Ballet has progressed rapidly since the 17th century. Today, all professional dancers have mastered nearly every movement existing in the vocabulary, and choreographers are free to use all of them. The issue today is not the rights to individual steps but the combination of those steps, choreography. Major choreographers were isolated for much of the 17th and 18th centuries and had little exposure to the work of their peers, so there were few opportunities for work to be copied, thus the idea of "owning" one's work, as established by King Louis, was forgotten.

The development of the legal protection for ballet is an extremely intricate and complicated matter that remains unsettled today.

Intellectual Property Law

The issue of how to preserve the work of choreographers predates the inception of intellectual property laws by hundreds of years. Prior to 1976, choreographers had no option for protecting the licensing of their work other than to create their own controls. Their procedure, established by years of precedent within the arts community, begins with the director of a company requesting permission to use the work from the choreographer. The choreographer, or a representative, then visits the company to ensure that the dancers are technically capable of performing the work and that they have appropriate resources to stage the piece. These customs have proven effective as choreographers continue to use this informal method instead of pursuing legal protection.

Profit-Incentive Theory

The dominant theory in intellectual property law is the profit-incentive theory. This provides the creator with a period of time during which no one else can copy their work, giving the creator the opportunity to reap the profits. However, choreographers seek the protection granted by intellectual property laws so that they can control who uses their work, in what capacity and how. Choreographers want to prevent others from altering their work and, thus, changing or diluting its quality, which is known as the quality control principle.

Quality Control Principle

Congress added coverage of choreographic works to copyright legislation in 1976 under the quality control principle. The quality control principle acknowledges that artists desire not only economic protection by also artistic protection. While choreographers are entitled to the economic profits derived from their work, they are also entitled to:

  • The right to be known publically as the author of the work.
  • The right to prevent someone else from claiming ownership of their work.
  • The right to prevent one's own name from being associated with the work of a third party or with one's own work altered in some way.

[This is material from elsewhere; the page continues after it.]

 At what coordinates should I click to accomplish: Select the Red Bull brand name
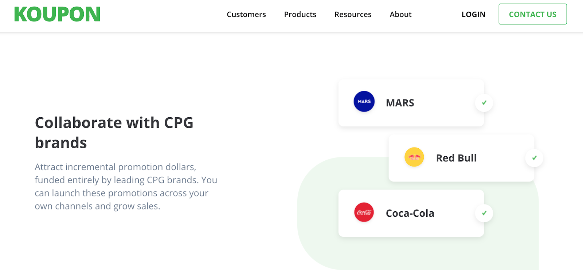[456, 158]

Requirements for Copyright Protection

In order for a piece of choreography to be protected under the copyright laws it must satisfy three requirements. First, it must qualify as a choreographic work as defined by Congress, meaning it must be "the composition and arrangement of dance movements and patterns usually intended to be accompanied by music." Second, it must be original, meaning that a person may not simply perform another's work and have it copyrighted. Finally, the work must be fixed in some tangible manner, which usually means that the work has been recorded, though sometimes choreography is transcribed or notated.

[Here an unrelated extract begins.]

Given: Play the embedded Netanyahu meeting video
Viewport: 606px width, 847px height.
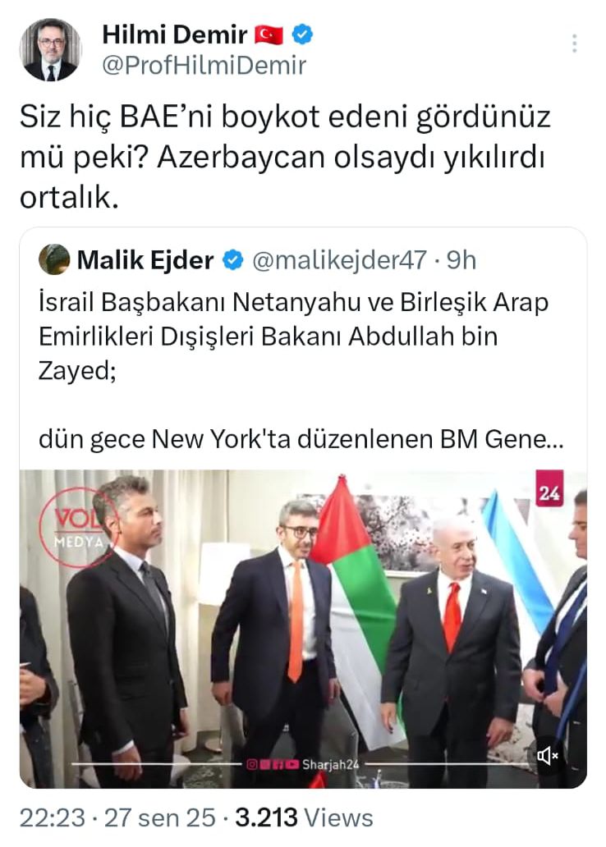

Exception The Work for Hire Doctrine

Choreographers who create works for someone else, as an employee, are not entitled to obtain copyright protection for their work. Factors used to determine whether a work is a work for hire include:

  • The method of payment,
  • the existence of a contract,
  • the source of the resources used to create the work,
  • the location that the work takes place in,
  • the hired party's freedom to create the work schedule, and
  • the hired party's role in hiring dancers.

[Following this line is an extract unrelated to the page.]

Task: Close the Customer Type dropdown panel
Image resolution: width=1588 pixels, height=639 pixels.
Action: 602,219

This provides a severe limitation on choreographers who often rely on established companies and schools to create their work.


While there are easily millions of choreographic works created in the United States every year, very few purport to be original and/or worthy of copyright protection. It is important that those choreographers working to create new works and shape the development of dance be afforded the protection of the law to maintain the integrity of their work.

Katrina L. Wallace is a former editor-in-chief of the University of Baltimore Intellectual Property Law Journal and is an associate at the Law Office of Paul S. Blumenthal.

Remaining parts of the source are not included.